Every line of the listing is to be returned exactly as given.

*** Opening Given records ***

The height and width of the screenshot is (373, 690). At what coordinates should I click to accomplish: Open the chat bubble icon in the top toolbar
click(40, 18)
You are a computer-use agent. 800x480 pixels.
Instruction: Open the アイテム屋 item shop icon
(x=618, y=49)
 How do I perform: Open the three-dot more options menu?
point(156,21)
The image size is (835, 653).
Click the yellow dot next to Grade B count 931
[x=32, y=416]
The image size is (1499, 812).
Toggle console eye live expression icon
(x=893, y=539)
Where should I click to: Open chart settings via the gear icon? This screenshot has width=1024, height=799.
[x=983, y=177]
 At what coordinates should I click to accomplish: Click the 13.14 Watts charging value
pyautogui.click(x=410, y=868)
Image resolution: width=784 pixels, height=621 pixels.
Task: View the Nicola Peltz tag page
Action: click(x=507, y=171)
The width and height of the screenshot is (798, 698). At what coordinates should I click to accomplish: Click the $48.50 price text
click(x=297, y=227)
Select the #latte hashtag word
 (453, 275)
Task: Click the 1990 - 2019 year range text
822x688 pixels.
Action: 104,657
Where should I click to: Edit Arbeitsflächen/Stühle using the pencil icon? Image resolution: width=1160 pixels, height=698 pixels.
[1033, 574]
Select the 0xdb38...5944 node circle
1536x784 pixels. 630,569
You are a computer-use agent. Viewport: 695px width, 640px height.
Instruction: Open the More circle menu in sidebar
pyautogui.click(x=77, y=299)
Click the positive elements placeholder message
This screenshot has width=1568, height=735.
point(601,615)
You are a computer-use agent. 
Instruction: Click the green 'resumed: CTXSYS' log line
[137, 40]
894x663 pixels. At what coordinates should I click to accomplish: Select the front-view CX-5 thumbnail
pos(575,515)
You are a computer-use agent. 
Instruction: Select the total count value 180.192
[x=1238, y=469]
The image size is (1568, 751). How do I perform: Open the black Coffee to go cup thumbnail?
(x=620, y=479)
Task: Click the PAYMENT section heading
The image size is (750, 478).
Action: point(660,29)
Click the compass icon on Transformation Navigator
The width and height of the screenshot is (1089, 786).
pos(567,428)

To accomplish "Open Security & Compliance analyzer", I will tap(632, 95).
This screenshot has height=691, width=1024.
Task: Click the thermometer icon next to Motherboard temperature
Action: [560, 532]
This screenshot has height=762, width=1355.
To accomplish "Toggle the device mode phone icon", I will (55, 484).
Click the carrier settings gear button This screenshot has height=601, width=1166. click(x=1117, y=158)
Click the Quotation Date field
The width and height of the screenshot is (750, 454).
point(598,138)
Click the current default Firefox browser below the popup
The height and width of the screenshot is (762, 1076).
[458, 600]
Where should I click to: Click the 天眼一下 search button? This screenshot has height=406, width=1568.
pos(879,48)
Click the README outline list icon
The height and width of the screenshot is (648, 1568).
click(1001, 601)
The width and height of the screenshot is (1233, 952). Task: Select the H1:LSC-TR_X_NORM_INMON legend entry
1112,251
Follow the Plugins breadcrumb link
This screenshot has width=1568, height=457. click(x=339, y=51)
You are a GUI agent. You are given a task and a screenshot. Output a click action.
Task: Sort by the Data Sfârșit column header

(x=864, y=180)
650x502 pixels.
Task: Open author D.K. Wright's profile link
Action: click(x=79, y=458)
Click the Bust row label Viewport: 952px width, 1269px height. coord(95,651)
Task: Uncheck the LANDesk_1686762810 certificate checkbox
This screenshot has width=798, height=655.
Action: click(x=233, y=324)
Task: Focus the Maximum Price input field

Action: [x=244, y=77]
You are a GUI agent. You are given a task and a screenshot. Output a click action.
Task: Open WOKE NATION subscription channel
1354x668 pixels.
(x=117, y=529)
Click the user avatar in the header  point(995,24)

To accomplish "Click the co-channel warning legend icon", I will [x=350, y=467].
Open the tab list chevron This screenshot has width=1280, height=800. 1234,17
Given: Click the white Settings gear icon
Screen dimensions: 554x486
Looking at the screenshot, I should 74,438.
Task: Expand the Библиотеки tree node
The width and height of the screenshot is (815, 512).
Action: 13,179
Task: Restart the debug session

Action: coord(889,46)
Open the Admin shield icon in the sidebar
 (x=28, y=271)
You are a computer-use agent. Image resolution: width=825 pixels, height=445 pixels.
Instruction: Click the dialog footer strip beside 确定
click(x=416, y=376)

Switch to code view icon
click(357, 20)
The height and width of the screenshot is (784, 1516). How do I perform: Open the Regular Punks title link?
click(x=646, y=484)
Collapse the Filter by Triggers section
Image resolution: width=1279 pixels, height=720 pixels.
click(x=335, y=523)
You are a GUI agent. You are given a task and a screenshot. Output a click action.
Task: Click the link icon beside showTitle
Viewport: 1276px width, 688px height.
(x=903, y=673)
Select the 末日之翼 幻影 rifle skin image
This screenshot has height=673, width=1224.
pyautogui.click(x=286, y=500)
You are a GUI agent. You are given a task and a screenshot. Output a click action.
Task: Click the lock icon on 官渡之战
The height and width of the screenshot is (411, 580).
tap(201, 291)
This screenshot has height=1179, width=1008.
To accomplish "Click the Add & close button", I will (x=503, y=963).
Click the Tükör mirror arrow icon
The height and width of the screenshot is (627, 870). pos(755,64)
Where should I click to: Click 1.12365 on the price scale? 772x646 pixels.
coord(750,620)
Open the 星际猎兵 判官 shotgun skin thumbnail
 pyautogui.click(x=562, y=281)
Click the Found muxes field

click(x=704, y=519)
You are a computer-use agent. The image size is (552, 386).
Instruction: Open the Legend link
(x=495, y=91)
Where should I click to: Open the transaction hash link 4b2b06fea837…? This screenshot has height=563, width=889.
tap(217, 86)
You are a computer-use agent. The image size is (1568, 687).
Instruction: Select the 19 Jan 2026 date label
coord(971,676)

*** Closing Given records ***

Solution for this problem:
The height and width of the screenshot is (373, 690). At what coordinates should I click to accomplish: Open the chat bubble icon in the top toolbar
click(40, 18)
You are a computer-use agent. 800x480 pixels.
Instruction: Open the アイテム屋 item shop icon
(x=618, y=49)
 How do I perform: Open the three-dot more options menu?
point(156,21)
The image size is (835, 653).
Click the yellow dot next to Grade B count 931
[x=32, y=416]
The image size is (1499, 812).
Toggle console eye live expression icon
(x=893, y=539)
Where should I click to: Open chart settings via the gear icon? This screenshot has width=1024, height=799.
[x=983, y=177]
 At what coordinates should I click to accomplish: Click the 13.14 Watts charging value
pyautogui.click(x=410, y=868)
Image resolution: width=784 pixels, height=621 pixels.
Task: View the Nicola Peltz tag page
Action: click(x=507, y=171)
The width and height of the screenshot is (798, 698). At what coordinates should I click to accomplish: Click the $48.50 price text
click(x=297, y=227)
Select the #latte hashtag word
 (453, 275)
Task: Click the 1990 - 2019 year range text
822x688 pixels.
Action: 104,657
Where should I click to: Edit Arbeitsflächen/Stühle using the pencil icon? Image resolution: width=1160 pixels, height=698 pixels.
[1033, 574]
Select the 0xdb38...5944 node circle
1536x784 pixels. 630,569
You are a computer-use agent. Viewport: 695px width, 640px height.
Instruction: Open the More circle menu in sidebar
pyautogui.click(x=77, y=299)
Click the positive elements placeholder message
This screenshot has width=1568, height=735.
point(601,615)
You are a computer-use agent. 
Instruction: Click the green 'resumed: CTXSYS' log line
[137, 40]
894x663 pixels. At what coordinates should I click to accomplish: Select the front-view CX-5 thumbnail
pos(575,515)
You are a computer-use agent. 
Instruction: Select the total count value 180.192
[x=1238, y=469]
The image size is (1568, 751). How do I perform: Open the black Coffee to go cup thumbnail?
(x=620, y=479)
Task: Click the PAYMENT section heading
The image size is (750, 478).
Action: point(660,29)
Click the compass icon on Transformation Navigator
The width and height of the screenshot is (1089, 786).
pos(567,428)

To accomplish "Open Security & Compliance analyzer", I will tap(632, 95).
This screenshot has height=691, width=1024.
Task: Click the thermometer icon next to Motherboard temperature
Action: [560, 532]
This screenshot has height=762, width=1355.
To accomplish "Toggle the device mode phone icon", I will (55, 484).
Click the carrier settings gear button This screenshot has height=601, width=1166. click(x=1117, y=158)
Click the Quotation Date field
The width and height of the screenshot is (750, 454).
point(598,138)
Click the current default Firefox browser below the popup
The height and width of the screenshot is (762, 1076).
[458, 600]
Where should I click to: Click the 天眼一下 search button? This screenshot has height=406, width=1568.
pos(879,48)
Click the README outline list icon
The height and width of the screenshot is (648, 1568).
click(1001, 601)
The width and height of the screenshot is (1233, 952). Task: Select the H1:LSC-TR_X_NORM_INMON legend entry
1112,251
Follow the Plugins breadcrumb link
This screenshot has width=1568, height=457. click(x=339, y=51)
You are a GUI agent. You are given a task and a screenshot. Output a click action.
Task: Sort by the Data Sfârșit column header

(x=864, y=180)
650x502 pixels.
Task: Open author D.K. Wright's profile link
Action: click(x=79, y=458)
Click the Bust row label Viewport: 952px width, 1269px height. coord(95,651)
Task: Uncheck the LANDesk_1686762810 certificate checkbox
This screenshot has width=798, height=655.
Action: click(x=233, y=324)
Task: Focus the Maximum Price input field

Action: [x=244, y=77]
You are a GUI agent. You are given a task and a screenshot. Output a click action.
Task: Open WOKE NATION subscription channel
1354x668 pixels.
(x=117, y=529)
Click the user avatar in the header  point(995,24)

To accomplish "Click the co-channel warning legend icon", I will [x=350, y=467].
Open the tab list chevron This screenshot has width=1280, height=800. 1234,17
Given: Click the white Settings gear icon
Screen dimensions: 554x486
Looking at the screenshot, I should 74,438.
Task: Expand the Библиотеки tree node
The width and height of the screenshot is (815, 512).
Action: 13,179
Task: Restart the debug session

Action: coord(889,46)
Open the Admin shield icon in the sidebar
 (x=28, y=271)
You are a computer-use agent. Image resolution: width=825 pixels, height=445 pixels.
Instruction: Click the dialog footer strip beside 确定
click(x=416, y=376)

Switch to code view icon
click(357, 20)
The height and width of the screenshot is (784, 1516). How do I perform: Open the Regular Punks title link?
click(x=646, y=484)
Collapse the Filter by Triggers section
Image resolution: width=1279 pixels, height=720 pixels.
click(x=335, y=523)
You are a GUI agent. You are given a task and a screenshot. Output a click action.
Task: Click the link icon beside showTitle
Viewport: 1276px width, 688px height.
(x=903, y=673)
Select the 末日之翼 幻影 rifle skin image
This screenshot has height=673, width=1224.
pyautogui.click(x=286, y=500)
You are a GUI agent. You are given a task and a screenshot. Output a click action.
Task: Click the lock icon on 官渡之战
The height and width of the screenshot is (411, 580).
tap(201, 291)
This screenshot has height=1179, width=1008.
To accomplish "Click the Add & close button", I will (x=503, y=963).
Click the Tükör mirror arrow icon
The height and width of the screenshot is (627, 870). pos(755,64)
Where should I click to: Click 1.12365 on the price scale? 772x646 pixels.
coord(750,620)
Open the 星际猎兵 判官 shotgun skin thumbnail
 pyautogui.click(x=562, y=281)
Click the Found muxes field

click(x=704, y=519)
You are a computer-use agent. The image size is (552, 386).
Instruction: Open the Legend link
(x=495, y=91)
Where should I click to: Open the transaction hash link 4b2b06fea837…? This screenshot has height=563, width=889.
tap(217, 86)
You are a computer-use agent. The image size is (1568, 687).
Instruction: Select the 19 Jan 2026 date label
coord(971,676)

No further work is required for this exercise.